Philae probably gets some benefit from being in vacuum, with only its contact points on the asteroid able to suck heat out of it, but on the other hand it's been in the shade for months. It's pretty impressive that it woke up after all this time. Someone did some pretty good component selection and testing.
posted by Bringer Tom at 1:29 PM on June 14, 2015 [2 favorites]


♬ It's cold outside

There's no kind of atmosphere

I'm all alone, more or less

Let me fly far away from here

Fun, Fun, Fun, in the Sun, Sun, Sun ♬
posted by Joe in Australia at 2:35 PM on June 14, 2015 [8 favorites]


Devonian - thanks for passing that on. I'm laughing out loud with joy.
posted by wotsac at 2:41 PM on June 14, 2015 [2 favorites]


I wonder if someone was sitting at a desk on a long boring saturday rotation in their mission control when suddenly "Bing!"

There must be a whole passel of engineers, scientists, and technicians tickled pink they hard work paid off spades.
posted by nickggully at 4:14 PM on June 14, 2015 [2 favorites]


The "tweet" is cute, but I'm a little confused by the actual text of the transmission Esa picked up:
"RLDS ARE YOURS EXCEPT EUROP"
Maybe the battery needs a little more time to charge?
posted by uosuaq at 4:36 PM on June 14, 2015 [5 favorites]


Okay, apparently I see everything through a Mad Max: Fury Road lens, this is just my life now.

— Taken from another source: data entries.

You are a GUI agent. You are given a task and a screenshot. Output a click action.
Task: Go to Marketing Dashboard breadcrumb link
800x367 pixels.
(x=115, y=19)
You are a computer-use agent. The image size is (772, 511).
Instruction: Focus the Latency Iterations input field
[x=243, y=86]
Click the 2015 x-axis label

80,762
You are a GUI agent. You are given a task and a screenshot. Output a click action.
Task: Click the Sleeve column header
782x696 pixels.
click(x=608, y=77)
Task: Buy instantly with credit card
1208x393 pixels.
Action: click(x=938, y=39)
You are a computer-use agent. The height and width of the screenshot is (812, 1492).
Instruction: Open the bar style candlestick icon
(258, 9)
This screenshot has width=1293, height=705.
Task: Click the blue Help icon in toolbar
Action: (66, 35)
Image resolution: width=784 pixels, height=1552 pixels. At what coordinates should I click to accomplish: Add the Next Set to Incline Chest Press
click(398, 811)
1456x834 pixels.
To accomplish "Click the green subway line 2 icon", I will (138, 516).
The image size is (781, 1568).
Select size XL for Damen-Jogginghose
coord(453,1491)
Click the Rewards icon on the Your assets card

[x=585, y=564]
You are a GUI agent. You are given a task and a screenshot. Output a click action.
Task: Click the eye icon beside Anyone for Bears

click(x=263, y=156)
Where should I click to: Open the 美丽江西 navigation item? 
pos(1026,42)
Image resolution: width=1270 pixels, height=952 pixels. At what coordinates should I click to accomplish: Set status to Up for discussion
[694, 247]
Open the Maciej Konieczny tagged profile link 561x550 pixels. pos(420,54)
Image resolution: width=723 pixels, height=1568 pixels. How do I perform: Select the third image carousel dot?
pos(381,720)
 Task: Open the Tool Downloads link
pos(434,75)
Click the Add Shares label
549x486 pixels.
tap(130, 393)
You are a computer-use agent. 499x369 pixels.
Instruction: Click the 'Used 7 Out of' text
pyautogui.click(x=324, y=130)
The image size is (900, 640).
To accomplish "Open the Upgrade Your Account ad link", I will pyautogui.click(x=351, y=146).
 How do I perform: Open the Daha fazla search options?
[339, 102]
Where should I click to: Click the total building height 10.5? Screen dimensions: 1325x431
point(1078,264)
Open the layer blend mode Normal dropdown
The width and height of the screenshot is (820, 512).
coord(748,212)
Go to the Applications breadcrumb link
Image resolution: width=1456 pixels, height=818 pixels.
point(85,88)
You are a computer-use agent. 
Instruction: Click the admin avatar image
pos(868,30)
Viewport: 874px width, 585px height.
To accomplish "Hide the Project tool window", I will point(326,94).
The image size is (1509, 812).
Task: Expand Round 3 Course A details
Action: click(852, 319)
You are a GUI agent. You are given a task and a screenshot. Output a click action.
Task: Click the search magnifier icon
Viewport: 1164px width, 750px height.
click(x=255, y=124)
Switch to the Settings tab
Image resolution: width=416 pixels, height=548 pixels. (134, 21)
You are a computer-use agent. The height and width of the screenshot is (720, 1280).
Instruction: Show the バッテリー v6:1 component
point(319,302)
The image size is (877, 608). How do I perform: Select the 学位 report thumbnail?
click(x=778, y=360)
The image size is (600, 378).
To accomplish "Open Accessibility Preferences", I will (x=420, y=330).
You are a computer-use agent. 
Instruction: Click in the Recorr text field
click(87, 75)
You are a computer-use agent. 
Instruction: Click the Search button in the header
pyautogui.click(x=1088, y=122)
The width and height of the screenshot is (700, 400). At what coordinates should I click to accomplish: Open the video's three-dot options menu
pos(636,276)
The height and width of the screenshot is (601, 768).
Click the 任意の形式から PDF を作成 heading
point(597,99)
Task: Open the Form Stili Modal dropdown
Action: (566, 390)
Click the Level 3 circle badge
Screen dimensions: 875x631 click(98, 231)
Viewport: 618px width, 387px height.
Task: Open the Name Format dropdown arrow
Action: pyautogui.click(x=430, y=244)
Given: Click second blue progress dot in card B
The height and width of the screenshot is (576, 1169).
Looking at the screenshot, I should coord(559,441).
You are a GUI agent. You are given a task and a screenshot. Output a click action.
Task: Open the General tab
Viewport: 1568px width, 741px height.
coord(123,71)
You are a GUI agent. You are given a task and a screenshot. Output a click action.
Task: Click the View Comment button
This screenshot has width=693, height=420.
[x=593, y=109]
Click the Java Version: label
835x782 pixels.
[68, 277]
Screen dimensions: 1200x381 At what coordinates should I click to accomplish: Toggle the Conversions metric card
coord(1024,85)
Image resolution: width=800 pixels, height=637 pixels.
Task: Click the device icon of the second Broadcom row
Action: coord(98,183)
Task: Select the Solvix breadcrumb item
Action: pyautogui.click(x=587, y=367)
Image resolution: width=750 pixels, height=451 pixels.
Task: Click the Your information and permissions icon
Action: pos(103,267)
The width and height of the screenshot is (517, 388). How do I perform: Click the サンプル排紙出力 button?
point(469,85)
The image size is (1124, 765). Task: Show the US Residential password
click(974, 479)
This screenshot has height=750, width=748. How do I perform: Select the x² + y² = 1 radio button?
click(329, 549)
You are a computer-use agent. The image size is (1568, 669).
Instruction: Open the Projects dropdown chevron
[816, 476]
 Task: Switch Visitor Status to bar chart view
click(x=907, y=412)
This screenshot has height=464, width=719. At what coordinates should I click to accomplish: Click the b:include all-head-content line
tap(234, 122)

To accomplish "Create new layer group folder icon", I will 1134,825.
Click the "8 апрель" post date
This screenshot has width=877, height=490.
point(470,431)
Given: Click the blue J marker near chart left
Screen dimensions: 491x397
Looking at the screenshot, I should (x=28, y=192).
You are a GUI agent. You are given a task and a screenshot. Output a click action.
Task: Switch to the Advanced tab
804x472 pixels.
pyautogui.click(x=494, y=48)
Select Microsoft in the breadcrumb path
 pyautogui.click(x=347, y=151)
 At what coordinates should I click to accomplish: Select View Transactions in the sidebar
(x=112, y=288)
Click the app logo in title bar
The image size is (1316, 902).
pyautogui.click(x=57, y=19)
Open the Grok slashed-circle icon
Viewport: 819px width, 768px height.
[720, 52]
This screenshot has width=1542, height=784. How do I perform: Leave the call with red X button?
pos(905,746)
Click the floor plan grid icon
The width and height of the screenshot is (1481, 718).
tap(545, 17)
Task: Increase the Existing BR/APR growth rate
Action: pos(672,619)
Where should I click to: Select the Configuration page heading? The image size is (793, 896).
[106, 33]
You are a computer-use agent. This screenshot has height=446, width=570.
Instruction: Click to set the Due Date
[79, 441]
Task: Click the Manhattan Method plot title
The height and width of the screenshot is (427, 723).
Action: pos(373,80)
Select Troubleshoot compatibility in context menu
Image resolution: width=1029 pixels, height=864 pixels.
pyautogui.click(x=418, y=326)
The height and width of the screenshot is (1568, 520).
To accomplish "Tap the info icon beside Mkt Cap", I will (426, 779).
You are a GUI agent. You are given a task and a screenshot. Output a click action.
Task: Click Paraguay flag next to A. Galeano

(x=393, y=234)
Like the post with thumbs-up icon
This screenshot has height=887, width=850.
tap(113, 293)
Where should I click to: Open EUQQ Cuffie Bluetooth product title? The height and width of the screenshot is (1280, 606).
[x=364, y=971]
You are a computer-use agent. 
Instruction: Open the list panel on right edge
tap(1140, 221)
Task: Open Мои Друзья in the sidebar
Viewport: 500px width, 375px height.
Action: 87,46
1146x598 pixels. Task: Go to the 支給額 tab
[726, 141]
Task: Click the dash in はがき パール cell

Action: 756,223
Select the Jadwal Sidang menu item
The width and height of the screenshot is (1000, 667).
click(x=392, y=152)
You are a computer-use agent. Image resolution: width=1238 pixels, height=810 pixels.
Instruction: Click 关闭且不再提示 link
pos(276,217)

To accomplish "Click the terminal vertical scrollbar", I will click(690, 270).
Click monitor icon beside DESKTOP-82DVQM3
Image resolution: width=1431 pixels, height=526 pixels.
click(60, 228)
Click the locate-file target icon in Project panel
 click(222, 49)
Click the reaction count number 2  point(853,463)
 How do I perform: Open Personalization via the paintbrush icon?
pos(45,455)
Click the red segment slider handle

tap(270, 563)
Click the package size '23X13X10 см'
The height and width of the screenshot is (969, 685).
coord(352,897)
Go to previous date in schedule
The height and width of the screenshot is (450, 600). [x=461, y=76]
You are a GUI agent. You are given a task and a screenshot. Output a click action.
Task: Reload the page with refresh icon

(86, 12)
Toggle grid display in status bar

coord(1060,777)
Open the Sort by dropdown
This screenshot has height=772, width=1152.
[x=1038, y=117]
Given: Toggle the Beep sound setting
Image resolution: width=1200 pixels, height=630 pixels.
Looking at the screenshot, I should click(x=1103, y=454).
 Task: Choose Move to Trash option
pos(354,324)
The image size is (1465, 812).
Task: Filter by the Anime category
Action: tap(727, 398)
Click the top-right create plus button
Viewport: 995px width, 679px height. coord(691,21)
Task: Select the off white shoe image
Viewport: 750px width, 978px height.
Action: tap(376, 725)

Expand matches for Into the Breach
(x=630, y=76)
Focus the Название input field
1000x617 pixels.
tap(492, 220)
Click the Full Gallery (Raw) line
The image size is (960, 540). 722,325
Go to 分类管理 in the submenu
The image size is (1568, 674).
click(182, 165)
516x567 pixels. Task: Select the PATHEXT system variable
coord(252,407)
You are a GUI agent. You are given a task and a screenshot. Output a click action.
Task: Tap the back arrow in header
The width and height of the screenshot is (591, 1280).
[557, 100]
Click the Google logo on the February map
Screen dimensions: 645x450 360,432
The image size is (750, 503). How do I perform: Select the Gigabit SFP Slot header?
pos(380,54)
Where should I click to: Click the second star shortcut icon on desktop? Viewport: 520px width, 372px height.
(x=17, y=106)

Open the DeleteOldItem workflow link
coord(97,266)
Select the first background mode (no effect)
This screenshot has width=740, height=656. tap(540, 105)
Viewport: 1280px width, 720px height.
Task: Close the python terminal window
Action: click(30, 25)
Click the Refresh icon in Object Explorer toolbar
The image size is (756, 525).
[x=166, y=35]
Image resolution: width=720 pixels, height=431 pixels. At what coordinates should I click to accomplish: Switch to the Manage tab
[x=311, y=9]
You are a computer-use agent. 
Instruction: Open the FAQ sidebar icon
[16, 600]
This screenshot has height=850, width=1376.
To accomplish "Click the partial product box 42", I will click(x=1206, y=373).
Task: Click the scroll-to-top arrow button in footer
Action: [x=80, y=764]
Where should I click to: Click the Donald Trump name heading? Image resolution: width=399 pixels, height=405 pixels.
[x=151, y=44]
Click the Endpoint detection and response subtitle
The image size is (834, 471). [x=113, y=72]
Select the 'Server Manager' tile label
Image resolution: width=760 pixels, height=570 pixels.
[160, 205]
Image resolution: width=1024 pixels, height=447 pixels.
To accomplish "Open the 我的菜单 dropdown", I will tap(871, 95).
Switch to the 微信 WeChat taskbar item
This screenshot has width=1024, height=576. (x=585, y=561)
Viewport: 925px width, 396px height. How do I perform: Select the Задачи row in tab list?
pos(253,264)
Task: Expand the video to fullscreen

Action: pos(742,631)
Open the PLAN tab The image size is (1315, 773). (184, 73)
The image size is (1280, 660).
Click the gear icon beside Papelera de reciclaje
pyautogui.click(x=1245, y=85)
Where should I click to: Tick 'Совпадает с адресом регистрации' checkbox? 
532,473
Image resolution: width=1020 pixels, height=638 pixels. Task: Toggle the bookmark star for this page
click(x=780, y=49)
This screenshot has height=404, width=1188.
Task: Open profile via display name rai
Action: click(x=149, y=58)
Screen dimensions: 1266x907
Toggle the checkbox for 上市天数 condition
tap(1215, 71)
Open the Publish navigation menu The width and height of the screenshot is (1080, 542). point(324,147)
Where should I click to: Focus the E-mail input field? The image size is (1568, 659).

Philae: I live! I die! I live again!

Rosetta: OPTIMAL.

Ride eternal into Space-Valhalla, tiny Philae!
posted by pseudonymph at 7:27 PM on June 14, 2015 [3 favorites]


Come what may, Philae will die historic on the comet road.
posted by Bringer Tom at 7:39 PM on June 14, 2015 [2 favorites]


"It's no use, V.I.N.CENT! My useful days are finished! But part of me goes with you. You'll never be obsolete. Carry on the tradition. We're the best..."
posted by um at 7:47 PM on June 14, 2015 [5 favorites]


pseudonymph: "Okay, apparently I see everything through a Mad Max: Fury Road lens, this is just my life now."

Philae (sprays chrome): WITNESS ME!
posted by Happy Dave at 11:14 PM on June 14, 2015 [1 favorite]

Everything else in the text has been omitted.